#### PROBLEM
Please quote exactly the opening lines of the data, from the first line to the one where "[Joint Commission Approval] (22, 2521)" appears.

[Collected data entries]
------

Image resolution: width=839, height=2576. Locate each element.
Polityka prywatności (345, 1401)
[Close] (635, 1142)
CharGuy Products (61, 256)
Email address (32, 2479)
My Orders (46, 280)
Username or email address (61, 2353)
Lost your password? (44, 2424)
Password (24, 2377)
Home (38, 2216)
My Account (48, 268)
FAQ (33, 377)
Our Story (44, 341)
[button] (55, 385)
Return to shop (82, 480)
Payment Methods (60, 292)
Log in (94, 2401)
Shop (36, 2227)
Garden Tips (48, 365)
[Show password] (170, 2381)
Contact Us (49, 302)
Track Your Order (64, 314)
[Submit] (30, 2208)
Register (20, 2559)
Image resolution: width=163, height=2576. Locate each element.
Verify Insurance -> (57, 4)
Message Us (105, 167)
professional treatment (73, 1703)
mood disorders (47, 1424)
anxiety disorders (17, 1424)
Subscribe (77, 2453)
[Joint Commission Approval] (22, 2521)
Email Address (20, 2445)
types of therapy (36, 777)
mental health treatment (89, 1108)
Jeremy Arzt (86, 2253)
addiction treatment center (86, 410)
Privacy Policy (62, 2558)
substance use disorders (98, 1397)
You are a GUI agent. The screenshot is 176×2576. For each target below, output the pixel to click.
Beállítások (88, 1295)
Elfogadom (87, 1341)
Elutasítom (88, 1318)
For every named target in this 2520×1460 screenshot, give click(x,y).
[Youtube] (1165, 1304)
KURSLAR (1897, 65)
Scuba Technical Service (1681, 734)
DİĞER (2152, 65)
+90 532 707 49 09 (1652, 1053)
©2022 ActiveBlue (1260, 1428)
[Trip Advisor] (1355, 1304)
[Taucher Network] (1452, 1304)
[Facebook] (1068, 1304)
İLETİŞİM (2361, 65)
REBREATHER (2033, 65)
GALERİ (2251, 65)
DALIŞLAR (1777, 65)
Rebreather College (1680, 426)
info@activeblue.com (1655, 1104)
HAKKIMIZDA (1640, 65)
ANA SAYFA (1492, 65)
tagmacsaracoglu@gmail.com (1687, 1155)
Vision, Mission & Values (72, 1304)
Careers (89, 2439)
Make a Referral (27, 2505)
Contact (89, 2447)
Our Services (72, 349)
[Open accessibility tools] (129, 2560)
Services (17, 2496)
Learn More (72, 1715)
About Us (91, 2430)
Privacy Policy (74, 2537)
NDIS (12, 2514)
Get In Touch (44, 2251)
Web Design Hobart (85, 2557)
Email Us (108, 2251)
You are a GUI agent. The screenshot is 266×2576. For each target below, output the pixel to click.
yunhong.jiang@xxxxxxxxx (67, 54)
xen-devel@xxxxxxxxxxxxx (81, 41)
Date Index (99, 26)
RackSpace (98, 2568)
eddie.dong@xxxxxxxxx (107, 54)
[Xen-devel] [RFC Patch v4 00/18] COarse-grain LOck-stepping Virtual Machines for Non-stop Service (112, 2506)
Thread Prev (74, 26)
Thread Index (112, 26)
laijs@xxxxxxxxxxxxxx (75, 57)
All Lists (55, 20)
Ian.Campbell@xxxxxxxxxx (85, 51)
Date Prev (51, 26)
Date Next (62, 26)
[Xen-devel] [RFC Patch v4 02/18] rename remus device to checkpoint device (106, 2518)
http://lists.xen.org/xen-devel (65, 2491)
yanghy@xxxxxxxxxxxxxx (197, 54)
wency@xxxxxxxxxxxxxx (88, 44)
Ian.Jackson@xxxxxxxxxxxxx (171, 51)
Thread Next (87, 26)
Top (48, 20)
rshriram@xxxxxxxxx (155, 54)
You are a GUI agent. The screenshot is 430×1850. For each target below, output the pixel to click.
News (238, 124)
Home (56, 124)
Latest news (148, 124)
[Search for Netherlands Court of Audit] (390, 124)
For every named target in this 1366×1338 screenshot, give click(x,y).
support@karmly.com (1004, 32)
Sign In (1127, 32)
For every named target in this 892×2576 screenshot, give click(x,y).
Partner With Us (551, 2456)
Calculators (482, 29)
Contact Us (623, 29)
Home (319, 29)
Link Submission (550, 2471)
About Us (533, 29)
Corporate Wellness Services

------

#### RESPONSE TO THIS TASK
Image resolution: width=839, height=2576. Locate each element.
Polityka prywatności (345, 1401)
[Close] (635, 1142)
CharGuy Products (61, 256)
Email address (32, 2479)
My Orders (46, 280)
Username or email address (61, 2353)
Lost your password? (44, 2424)
Password (24, 2377)
Home (38, 2216)
My Account (48, 268)
FAQ (33, 377)
Our Story (44, 341)
[button] (55, 385)
Return to shop (82, 480)
Payment Methods (60, 292)
Log in (94, 2401)
Shop (36, 2227)
Garden Tips (48, 365)
[Show password] (170, 2381)
Contact Us (49, 302)
Track Your Order (64, 314)
[Submit] (30, 2208)
Register (20, 2559)
Image resolution: width=163, height=2576. Locate each element.
Verify Insurance -> (57, 4)
Message Us (105, 167)
professional treatment (73, 1703)
mood disorders (47, 1424)
anxiety disorders (17, 1424)
Subscribe (77, 2453)
[Joint Commission Approval] (22, 2521)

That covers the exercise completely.